As was the case on day one, Jumbo-Visma were the main instigators of the frenzied action that erupted when the northeasterly wind blowing across the plains and cabbage fields of the Beauce region, just to the south of Paris, hit the peloton almost side-on.

“I was just sitting with the boys on the team when it went from calm into chaos in an instant,” AG2R-Citroën leader Ben O’Connor told VeloNews.

Also read: Jakobsen wins stage 2 at Paris-Nice

The Australian came through the test unscathed. His overriding feeling?

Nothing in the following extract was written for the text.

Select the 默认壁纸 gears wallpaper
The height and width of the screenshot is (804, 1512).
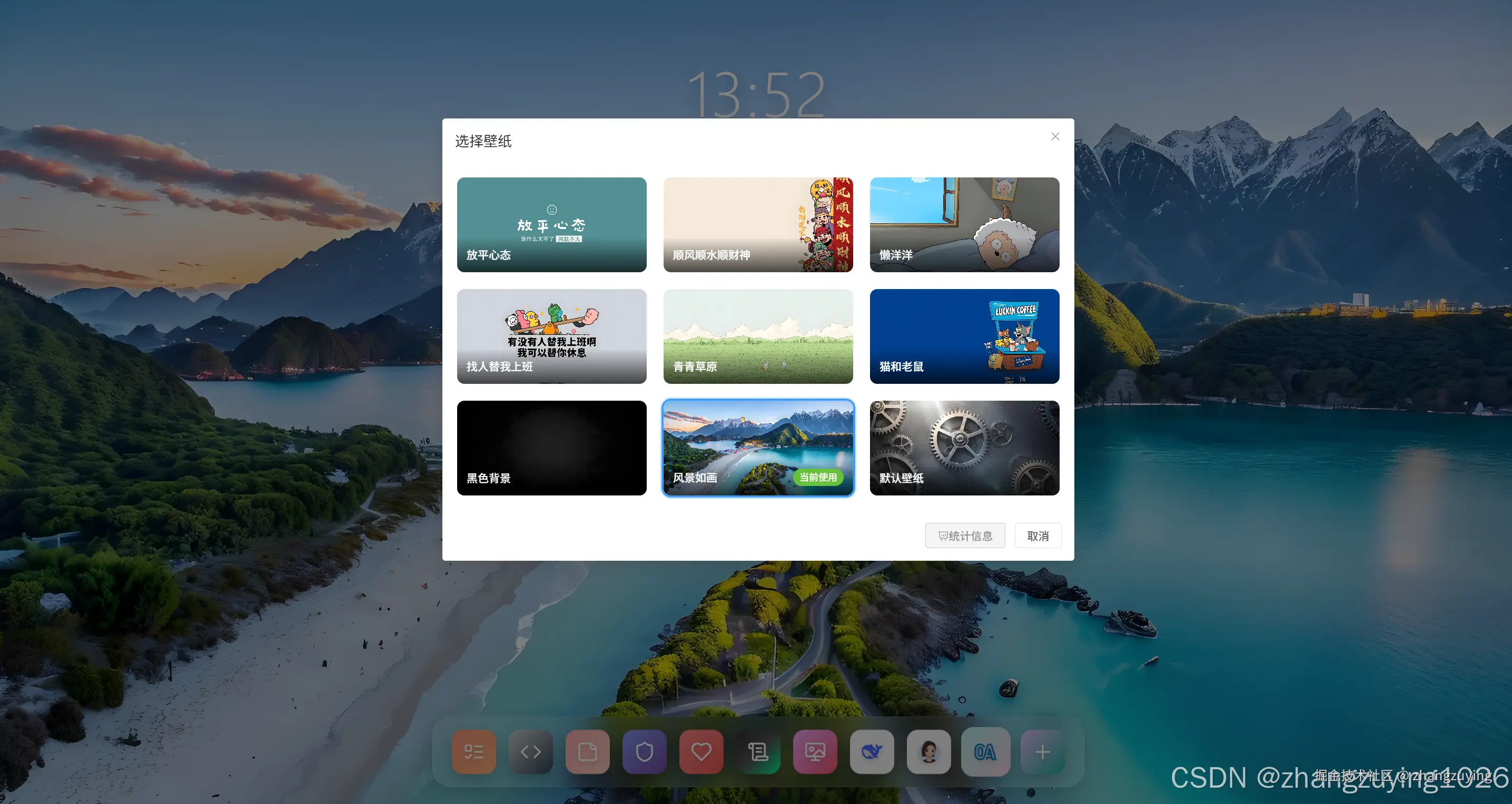(964, 448)
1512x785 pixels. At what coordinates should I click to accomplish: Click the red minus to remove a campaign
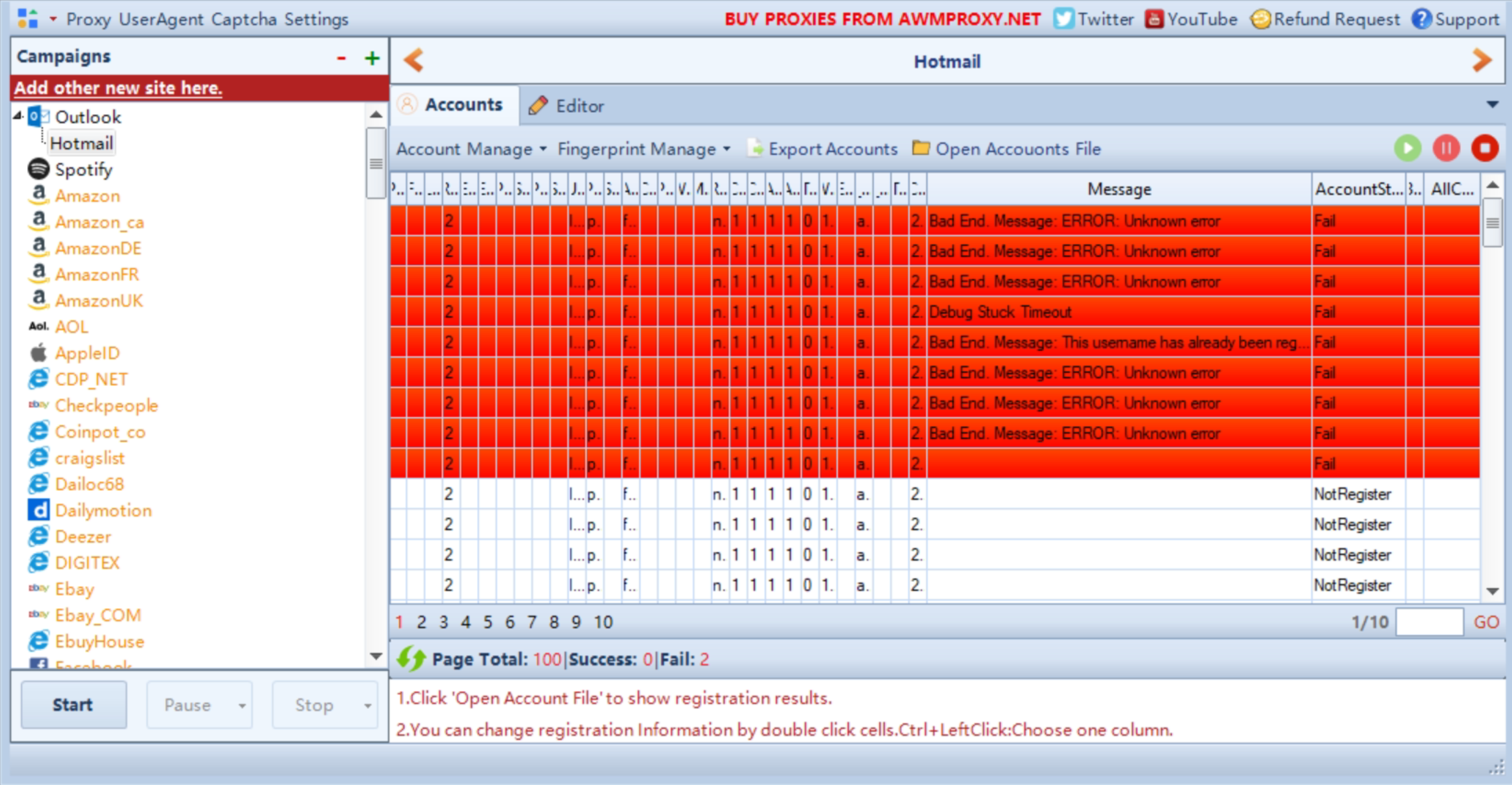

“I’m relieved, very happy with how today went. Tomorrow should be OK, even though it’s a tricky finish. But the really shitty days of Paris-Nice are hopefully over,” said the Australian.

His compatriot Jack Haig was another smiling as he warmed down on the rollers in the center of Orléans.

“I somewhat like the crosswinds, but also don’t,” said the Bahrain Victorious leader with a smile. “Obviously, I’d love it if there weren’t any crosswinds, but then it wouldn’t be Paris-Nice.”

Haig said it was no surprise to anyone that the race blew apart in the way it did.

“Everyone saw the forecast. Everyone knew the roads. It was always gonna be like it was today,” said Haig. “It’s definitely not very fun, I’ll tell you that. It’s incredibly stressful. There’s a lot of touching of brakes, there’s a lot of moving, there’s a lot of almost crashes, and I’m always blown away that there aren’t more.”

Jumbo-Visma’s Wout van Aert went down in one of the early crashes, but the Belgian champion escaped his grounding unhurt.

“I couldn’t brake when there was a pile-up in front of me. It was just a stupid crash, like every crash actually, but not too much damage was done,” he explained.

As on stage one, he then spent most of the rest of the day at or near the front, piling on the pressure.

“I actually expected there to be bigger splits, but a lot of guys came back,” said van Aert after finishing second to QuickStep-Alpha Vinyl’s Fabio Jakobsen in the reduced bunch finish.

“We had a lot of guys at the front, and it was a good show for GC for Primož [Roglič]. Christophe Laporte gave me a perfect lead-out towards the finish, but I just didn’t have it. Jakobsen was stronger,” said the Belgian.

Cofidis leader Guillaume Martin was one of those caught out in the mayhem, a mechanical issue triggering a series of problems that meant that he lost a minute and 29 seconds at the finish.

“It started off as a good day. I was in the first echelon being vigilant and very well protected by Max Walscheid and then I had a mechanical issue that turned it into a bad day,” he explained.

“It was at the worst moment. The group had just split again and there weren’t any cars behind. I took Tom Bohli’s bike, but he’s at least 10cm taller than me and I could barely touch the pedals. Eventually the car did manage to come up with a new bike, but I was already a long way behind by then. Tom and Max managed to help me limit my losses, but it was a difficult day. It was frustrating because I wanted to finish in the front group and the fact I didn’t wasn’t down to a physical issue.”

Movistar leader Matteo Jorgenson also finished in that group with Martin, and this after almost working his way back up to the front group.

“We got ourselves to within about 10 seconds or so of them, and then a BikeExchange guy just swerved a long way to the left and I was on the outside of him and lost my front wheel. I went down, that was it,” said the American.

“It was a super sh*t day. I was caught behind three crashes. Our whole team fought the entire stage to get back and got to within 10 seconds of making it, then I crashed just outside 3k to go. Not a good day. I can’t feel anything at the moment,” he said.